Assam’s youth will fly with development, not drugs: IPS GP Singh tells Bureaucrats India


New Delhi: Assam Police are moving ahead with a three-pronged strategy to break the drug cartel flourishing in the ‘Golden Triangle’ and bring those caught into the trap back on the track, said GP Singh, IPS and Special DGP, Law and Order, and Director, Vigilance and Anti-Corruption, on Friday in an exclusive interview to Bureaucrats India (

“Youths in particular and common people in general are determined to eradicate the menace of drug abuse from Assam. The ‘Team Assam’ is working in a coordinated manner with all stakeholders. We are confident that the North East states youths would fly high by being partners of development and not taking drugs,” he told Dr Navneet Anand, Editor in Chief of Bureaucrats India.

Singh said that going with the Assam government’s mission of breaking the drug menace in its 100 days of government under the dynamic leadership of Chief Minister Himanta Biswa Sarma, the police are working on a three-pronged strategy – reducing the supply, demand of drugs and its harm.

“If the cartel is strategically broken, then naturally the supply will fall. We are also working on cutting demand by several ways and also harm reduction by taking the youths to the rehabilitation centres,” he said, adding in past 100 days the Assam police had made huge seizures worth over Rs 200 crore in the international market.
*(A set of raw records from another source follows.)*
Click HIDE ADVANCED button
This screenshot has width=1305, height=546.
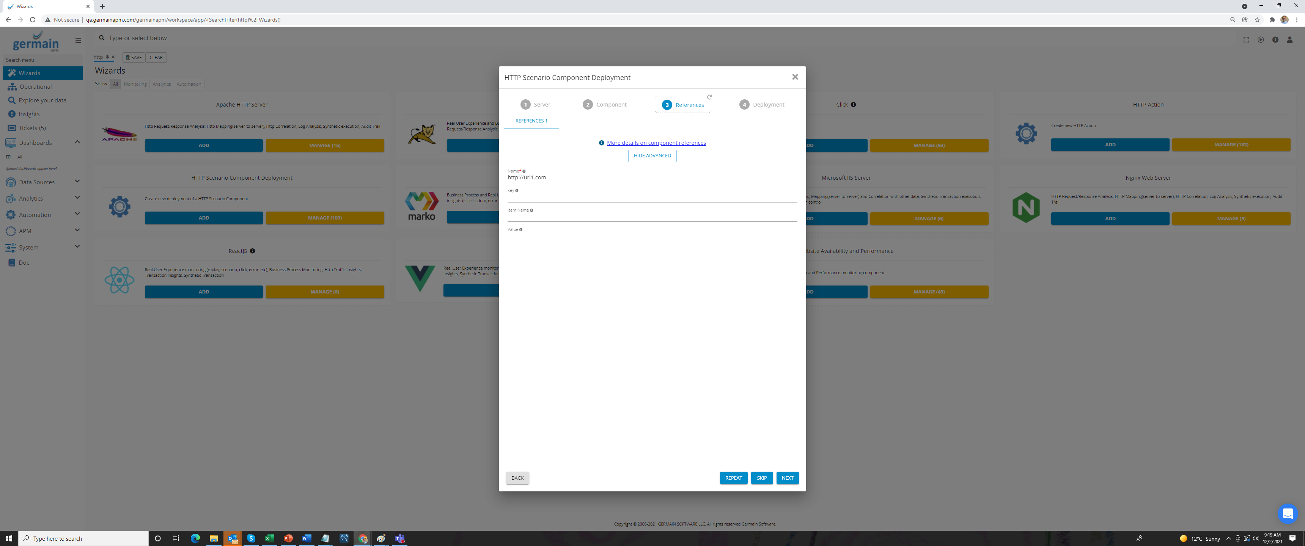pos(652,156)
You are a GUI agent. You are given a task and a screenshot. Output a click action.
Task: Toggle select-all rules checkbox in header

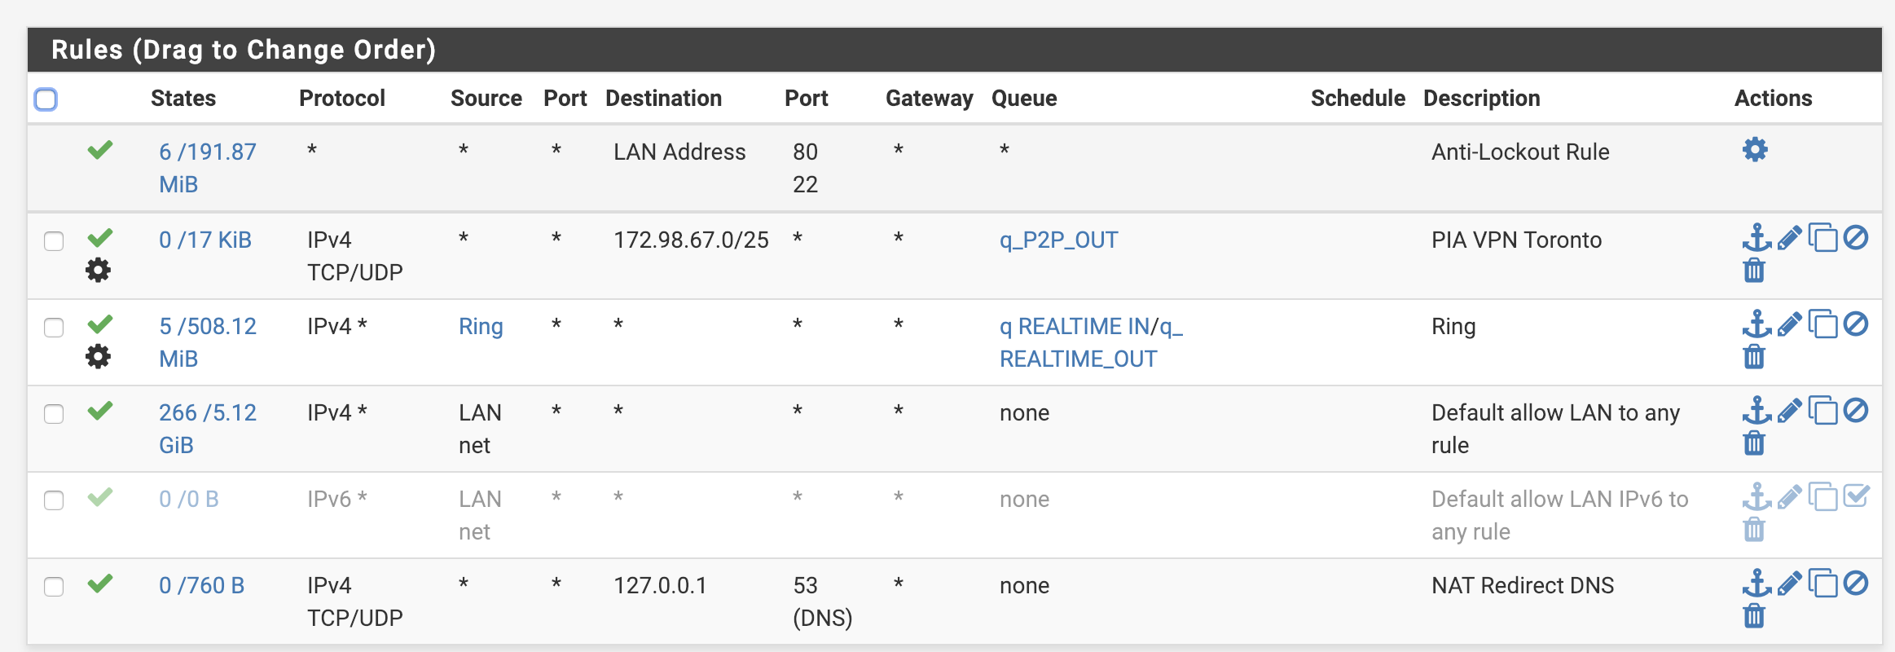46,99
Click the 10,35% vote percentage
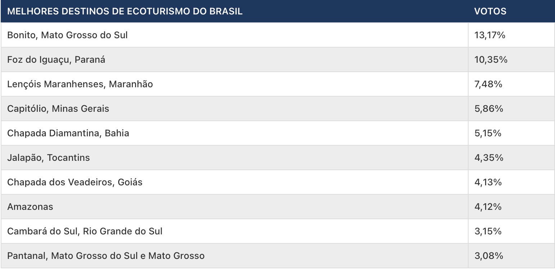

Giving credit to Assam’s CM Himanta Biswa Sarma for driving the campaign, Singh said he had rarely seen a CM having such zeal to work hard. “The CM has tremendous knowledge of the state and is a hard task master. He has his goals clear,” he said. It is worth mentioning that the Assam Government led by Chief Minister Himanta Biswa Sarma completed its 100-day on Friday.

Praising the Assam police for their coordinated effort, he said, “The police force that has faced bullets for over 30 years is fearless and working in a team spirit with other departments.”

Citing the example of the dedication of Assam police, he said that disclosure of a Home Guard jawan, who was offered Rs 1 lakh bribe by a bus driver, led to the seizure of a large amount of drugs. “The government honoured him by absorbing him in the Assam Police and he was even given CM’s Award for outstanding service,” Singh responded to Rajeev R, Editor of Bureaucrats India.

Singh said that about 80 per cent of nexus that worked to make Guwahati as a transit point for drugs coming from ‘Golden Triangle’ had been broken. “Yet, lots more work has to be done. The history of drugs business is very old and the channel that originates from Laos, East Asian countries and Myanmar passes through North Eastern states. The challenge is not to curb the local menace but knocking off the national and international cartels that work with money funded by many agencies. However, the best part is that all the seven North Eastern states are working in a coordinated manner and are strongly against it,” he said.

Acknowledging the cooperation of Central agencies, Singh, an Assam cadre IPS officer, who earlier headed key units in SPG and was also involved in major terrorist operations in Kashmir and other parts of the country while being part of NIA, said that agencies like Narcotics Control Bureau and Intelligence Bureau were cooperating in identifying the ‘trouble spots and agencies working for them.’ “The challenge is tough here, as there is convergence of drugs and wild life syndicates and extremists,” said Singh.

“Union Home Minister Amit Shah during his recent visit had reviewed the preparedness of all agencies in tackling the drug menace. Discussion was also held on backward and forward linkages,” he said.

Applauding the support of local people, he said the mission of tightening the noose around the drug cartel would not have been possible without the support of parents and members of civil society. “People come with complaints of youth taking to drugs. Now-a-days, people are informing us on social media channels and to police control rooms. There is total cooperation from people, who have seen ruining of families and increase of crime because of drugs. We won’t let down the aspirations of people down and assure that Assam youths will fly high by becoming partners of development,” he said.

To a question on the rising police and people gap, he said the police’s job was to maintain law and order and responding to any emergency. “If the police stick to the basic job of maintaining law and order, the rest things will fall in line,” Singh said, adding the young lot of the officers of the country were bright and lots of works were being done on capacity building.

He, however, expressed concern that the officers were hard pressed and overburdened. “On an average if one officer is handling about 250 cases of investigation, it is too much. If investigated properly, an officer can probe up to three-four cases in a month. Now, imagine the kind of pressure he or she is undergoing,” he said.

Singh, who is originally from Aligarh, Uttar Pradesh, gave credit to all his success to his mother and father and his supportive family. “The seed of joining civil service was sown by my father whom I lost to cancer in 2003 and my mother passed away in 2017. My family including my wife, who quit civil service to look after the family, has been tremendously supportive. I remember roaming in jungles for weeks and my wife waiting at doorstep awake for many days,” Singh added.